On July 8, 2019, the STB decided to delay consideration of a petition asking the board to adopt a procedural rule that would require benefit-cost analysis in certain board rulemakings. On November 4, 2019, the STB solicited further information from the public about specific methods that could be used for benefit-cost analysis of rules related to economic regulation of freight railroads. The STB is prudent to explore methods for improving its economic analysis of regulatory proposals—as several other independent agencies have done in recent years.
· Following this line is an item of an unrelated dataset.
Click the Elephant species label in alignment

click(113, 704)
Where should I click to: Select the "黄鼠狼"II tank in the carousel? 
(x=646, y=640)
The board asked commenters to address a hypothetical rule that would reduce the revenue/variable cost (R/VC) percentage threshold used to infer that a railroad is not market dominant from 180 percent to 165 percent. At the time the board released its SOI, I had already drafted a comment outlining how the analytical framework in Office of Management and Budget (OMB) Circular A-4, OMB’s regulatory impact analysis guidance, could be applied in the Market Dominance Streamlined Approach and Final Offer Rate Review proceedings, and I submitted that comment both in those proceedings and in response to the SOI.

This comment briefly explains how the principles and concepts outlined in my earlier comment could be applied to the hypothetical regulation on which the STB requested comment.
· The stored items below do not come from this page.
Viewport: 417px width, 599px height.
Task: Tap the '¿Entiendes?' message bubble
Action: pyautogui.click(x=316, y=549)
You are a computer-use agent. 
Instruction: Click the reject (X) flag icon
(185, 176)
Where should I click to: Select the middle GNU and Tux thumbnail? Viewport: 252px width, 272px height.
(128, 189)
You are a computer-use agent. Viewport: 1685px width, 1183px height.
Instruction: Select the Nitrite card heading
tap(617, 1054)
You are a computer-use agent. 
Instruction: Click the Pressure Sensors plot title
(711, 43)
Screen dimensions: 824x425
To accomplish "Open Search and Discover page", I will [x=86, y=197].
Regulatory impact analysis should start with an evidence-based analysis of the problem the regulation seeks to solve. Unfortunately, the SOI does not even postulate a particular problem. I know of no economic literature that demonstrates that setting the R/VC threshold at 180 percent of variable cost creates any kind of systematic problem that can be solved by reducing the threshold to 165 percent. The use of R/VC ratios based on the Uniform Rail Costing System (URCS) to infer whether a railroad is market dominant has been roundly criticized by economists, but the solution to this problem is to stop using R/VC ratios and employ different criteria. Consequently, a sound RIA for this hypothetical rulemaking should include rate benchmarking as an alternative to using R/VC ratios as a screen to determine which rates the STB should examine more closely.
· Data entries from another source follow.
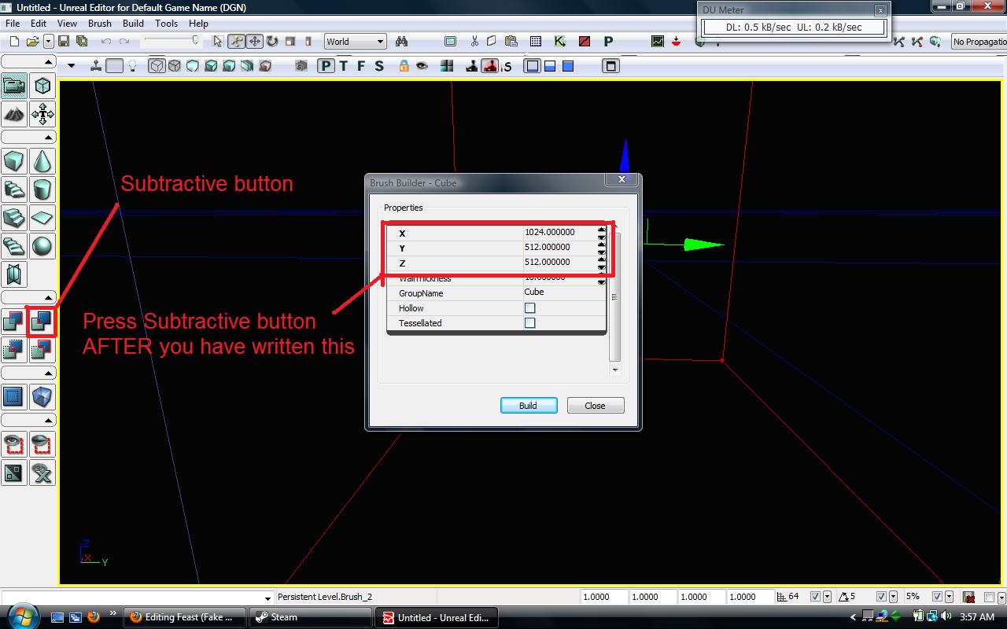Click the CSG Add button
1007x629 pixels.
[13, 321]
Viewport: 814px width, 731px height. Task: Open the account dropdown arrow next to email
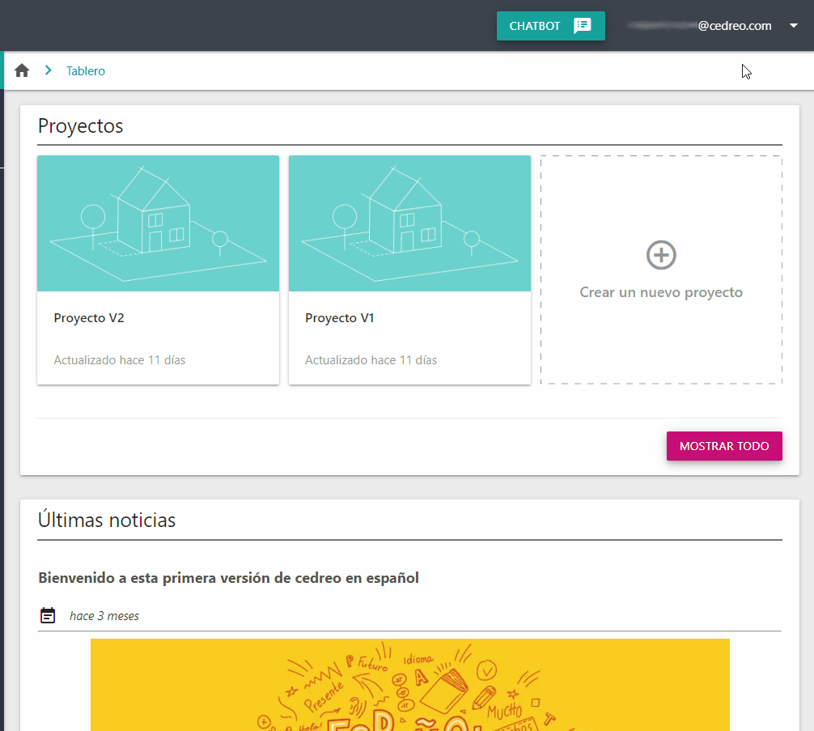click(793, 25)
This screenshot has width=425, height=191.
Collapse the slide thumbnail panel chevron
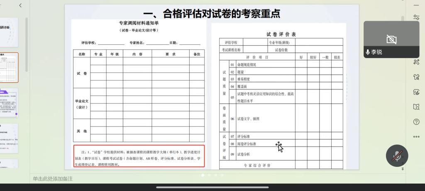pos(20,5)
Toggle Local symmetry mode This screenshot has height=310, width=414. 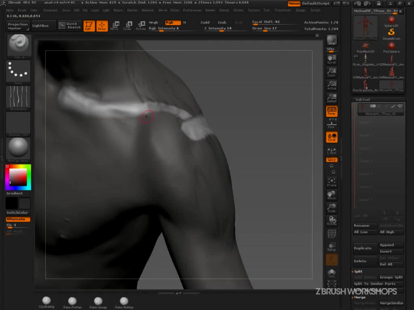332,137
A reduction in the R/VC threshold from 180 to 165 percent could create transfers from railroads to shippers, and I suggest how the STB could generate an upper bound estimate of the size of the transfers. Any such estimate will be subject to two significant uncertainties that should be accounted for in the analysis: (1) It is uncertain what percentage of rate cases railroads will win, and (2) it is uncertain whether reducing the R/VC threshold alone will generate significantly more rate cases or give shippers significantly more leverage in their negotiations with railroads.

The social benefits of any rate reductions captive shippers receive are likely to be small, because captive shippers by definition have no good transportation alternatives and hence have a low elasticity of demand for rail service. Significant social costs would arise only if the transfers from railroads to shippers are large enough to affect railroad investment in ways that reduce the quantity, quality, or safety of rail service.